7 files changed, 58 insertions, 23 deletions

diff --git a/src/bash_completion/firejail.bash_completion b/src/bash_completion/firejail.bash_completion
index 78bd622fc..d3dcd57d0 100644
--- a/src/bash_completion/firejail.bash_completion
+++ b/src/bash_completion/firejail.bash_completion
@@ -47,6 +47,10 @@ _firejail()
             _filedir
             return 0
             ;;
+       --read-write)
+            _filedir
+            return 0
+            ;;
         --bind)
             _filedir
             return 0
diff --git a/src/firejail/firejail.h b/src/firejail/firejail.h
index 8856986e6..29bb6c494 100644
--- a/src/firejail/firejail.h
+++ b/src/firejail/firejail.h
@@ -584,10 +584,6 @@ extern char *xephyr_screen;
 extern char *xephyr_extra_params;
 int checkcfg(int val);
 
-// fs_rdwr.c
-void fs_rdwr_add(const char *path);
-void fs_rdwr(void);
-
 // appimage.c
 void appimage_set(const char *appimage_path);
 void appimage_clear(void);
diff --git a/src/firejail/fs.c b/src/firejail/fs.c
index d426636d8..630458549 100644
--- a/src/firejail/fs.c
+++ b/src/firejail/fs.c
@@ -27,6 +27,8 @@
 #include <fcntl.h>
 #include <errno.h>
 
+static void fs_rdwr(const char *dir);
+
 static void create_empty_dir(void) {
         struct stat s;
         
@@ -229,6 +231,7 @@ typedef enum {
         MOUNT_READONLY,
         MOUNT_TMPFS,
         MOUNT_NOEXEC,
+        MOUNT_RDWR,
         OPERATION_MAX
 } OPERATION;
 
@@ -331,6 +334,12 @@ static void disable_file(OPERATION op, const char *filename) {
                 fs_rdonly(fname);
 // todo: last_disable = SUCCESSFUL;
         }
+        else if (op == MOUNT_RDWR) {
+                if (arg_debug)
+                        printf("Mounting read-only %s\n", fname);
+                fs_rdwr(fname);
+// todo: last_disable = SUCCESSFUL;
+        }
         else if (op == MOUNT_NOEXEC) {
                 if (arg_debug)
                         printf("Mounting noexec %s\n", fname);
@@ -492,6 +501,10 @@ void fs_blacklist(void) {
                         ptr = entry->data + 10;
                         op = MOUNT_READONLY;
                 }                       
+                else if (strncmp(entry->data, "read-write ", 11) == 0) {
+                        ptr = entry->data + 11;
+                        op = MOUNT_RDWR;
+                }                       
                 else if (strncmp(entry->data, "noexec ", 7) == 0) {
                         ptr = entry->data + 7;
                         op = MOUNT_NOEXEC;
@@ -560,6 +573,29 @@ void fs_rdonly(const char *dir) {
         }
 }
 
+static void fs_rdwr(const char *dir) {
+        assert(dir);
+        // check directory exists
+        struct stat s;
+        int rv = stat(dir, &s);
+        if (rv == 0) {
+                // if the file is outside /home directory, allow only root user
+                uid_t u = getuid();
+                if (u != 0 && s.st_uid != u) {
+                        fprintf(stderr, "Warning: you are not allowed to change %s to read-write\n", dir);
+                        return;
+                }
+                
+                // mount --bind /bin /bin
+                if (mount(dir, dir, NULL, MS_BIND|MS_REC, NULL) < 0)

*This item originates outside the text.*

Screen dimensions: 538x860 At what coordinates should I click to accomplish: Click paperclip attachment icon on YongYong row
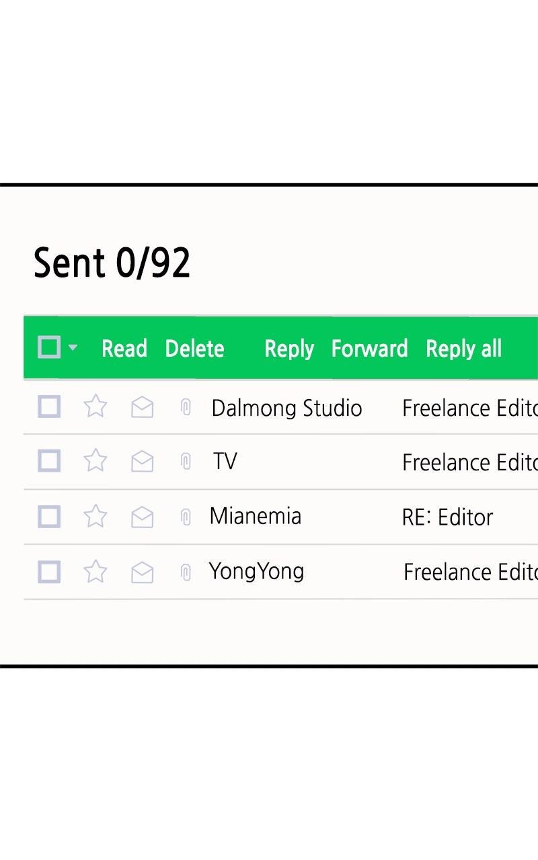pos(186,572)
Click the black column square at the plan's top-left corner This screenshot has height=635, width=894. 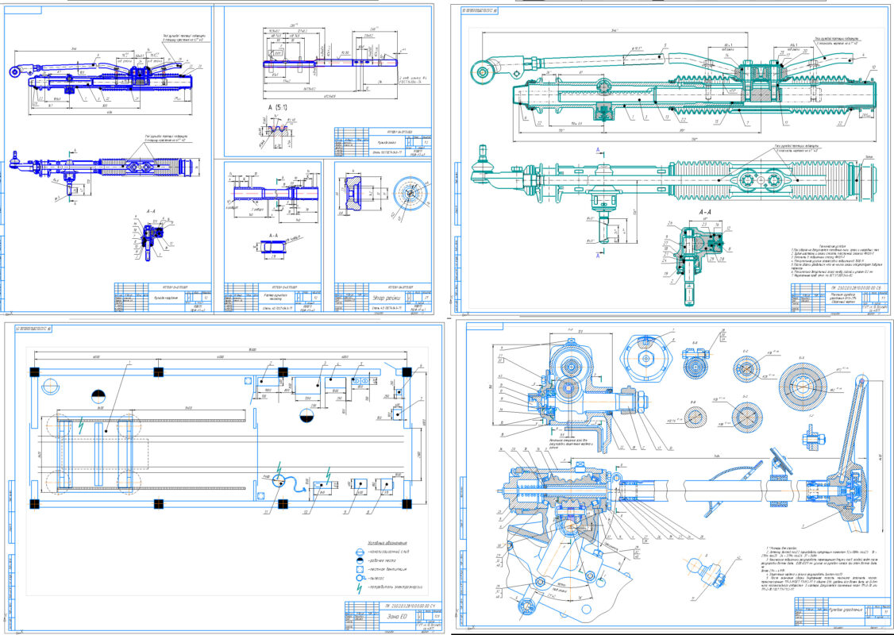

+                        errExit("mount read-write");
+                // mount --bind -o remount,rw /bin
+                if (mount(NULL, dir, NULL, MS_BIND|MS_REMOUNT|MS_REC, NULL) < 0)
+                        errExit("mount read-write");
+                fs_logger2("read-write", dir);
+        }
+}
+
 void fs_noexec(const char *dir) {
         assert(dir);
         // check directory exists
@@ -757,9 +793,6 @@ void fs_basic_fs(void) {
         // firejail sandboxes (firejail --force)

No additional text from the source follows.